Field What it captures Why it matters
Shipment ID Your internal reference for this movement Primary key — every other record links to this
Order number The customer order that generated the shipment Connects freight cost back to the sale and customer
Carrier PRO / tracking number The carrier's own reference for the shipment Required to match against carrier invoices and tracking events
Bill of lading number The shipping document reference Fallback matching key when PRO is missing from invoice
Carrier name (normalized) The carrier used for this movement Must be consistent across all records — see reference data section
Service level code Standard ground, expedited, LTL, etc. Required to validate that the billed service matches what was tendered
Origin postal code / city Where the shipment was picked up Lane definition and zone calculation
Destination postal code / city Where the shipment was delivered Lane definition, zone calculation, and residential flag
Location type (destination) Commercial, residential, limited access Determines which accessorial surcharges are expected vs unexpected
Customer ID Which customer this shipment belongs to Required to analyze freight cost by customer
Tendered weight The weight recorded at the warehouse when the shipment was booked Baseline for spotting carrier reweigh adjustments on the invoice
Number of pieces / pallets Piece count or pallet count LTL pricing is often per-hundredweight; piece count affects minimum charges
Freight class (LTL) NMFC class used at booking Baseline for spotting carrier reclass adjustments; see LTL reweigh and reclass charges explained
Scheduled pickup date The date the carrier was expected to pick up Identifies late pickups that may trigger re-pickup or delay fees
Actual pickup date The date the carrier actually picked up Identifies missed pickup windows
Actual delivery date The date the shipment was delivered On-time delivery tracking; fuel surcharge effective date calculation
Quoted freight cost The rate that was shown at booking Foundation for quote-to-invoice variance tracking

A common gap: teams collect shipment header data (carrier, origin, destination, dates) but skip tendered weight, freight class, and quoted cost. Those three fields are required for any meaningful audit. Without tendered weight, you cannot detect a reweigh. Without freight class, you cannot detect a reclass. Without quoted cost, invoice variance is invisible.

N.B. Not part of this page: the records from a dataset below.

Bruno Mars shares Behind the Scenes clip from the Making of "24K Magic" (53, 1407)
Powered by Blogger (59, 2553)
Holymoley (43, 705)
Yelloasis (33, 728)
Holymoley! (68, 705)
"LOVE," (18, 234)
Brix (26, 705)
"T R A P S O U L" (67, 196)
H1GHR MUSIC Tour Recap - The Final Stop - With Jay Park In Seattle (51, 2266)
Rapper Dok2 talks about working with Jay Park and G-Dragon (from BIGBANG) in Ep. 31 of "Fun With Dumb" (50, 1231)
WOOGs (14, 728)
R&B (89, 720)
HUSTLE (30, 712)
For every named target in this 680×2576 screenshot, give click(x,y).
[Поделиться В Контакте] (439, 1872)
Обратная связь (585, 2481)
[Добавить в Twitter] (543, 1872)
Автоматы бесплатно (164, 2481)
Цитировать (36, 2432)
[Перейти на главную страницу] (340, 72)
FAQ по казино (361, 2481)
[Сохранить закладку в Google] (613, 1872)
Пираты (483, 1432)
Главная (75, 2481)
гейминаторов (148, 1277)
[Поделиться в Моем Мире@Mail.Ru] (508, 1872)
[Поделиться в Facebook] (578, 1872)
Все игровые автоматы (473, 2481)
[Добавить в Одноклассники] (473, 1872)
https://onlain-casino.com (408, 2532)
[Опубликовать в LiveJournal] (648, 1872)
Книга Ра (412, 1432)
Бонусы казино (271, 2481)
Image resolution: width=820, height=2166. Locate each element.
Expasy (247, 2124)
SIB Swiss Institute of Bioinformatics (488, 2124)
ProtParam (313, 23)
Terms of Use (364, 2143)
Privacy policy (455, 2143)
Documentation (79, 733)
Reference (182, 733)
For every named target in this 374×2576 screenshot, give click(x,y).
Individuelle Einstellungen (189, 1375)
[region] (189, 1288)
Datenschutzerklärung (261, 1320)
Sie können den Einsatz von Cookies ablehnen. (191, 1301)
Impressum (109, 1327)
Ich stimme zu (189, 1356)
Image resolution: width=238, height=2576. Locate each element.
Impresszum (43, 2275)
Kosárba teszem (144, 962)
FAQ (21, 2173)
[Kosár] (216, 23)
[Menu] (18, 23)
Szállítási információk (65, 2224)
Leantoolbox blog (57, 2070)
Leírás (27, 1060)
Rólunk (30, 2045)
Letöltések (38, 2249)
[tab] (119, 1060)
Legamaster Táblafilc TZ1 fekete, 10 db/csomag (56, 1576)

The invoice record: line level is not optional

Invoice data collected as monthly totals — even by carrier — cannot support freight cost analysis. The cost story lives inside individual charge lines, not in the summary. A carrier invoice for $420 tells you nothing. A carrier invoice showing $280 base freight, $62 fuel surcharge, $48 liftgate delivery, and $30 appointment fee tells you four separate things, each with a different explanation and a different owner.

The invoice record requires one row per charge line, not one row per invoice. If your source data arrives as invoice-level totals, push back before accepting it. The line-level breakdown is not more data for its own sake — it is the only level at which accessorial patterns, rate discrepancies, and billing errors are visible.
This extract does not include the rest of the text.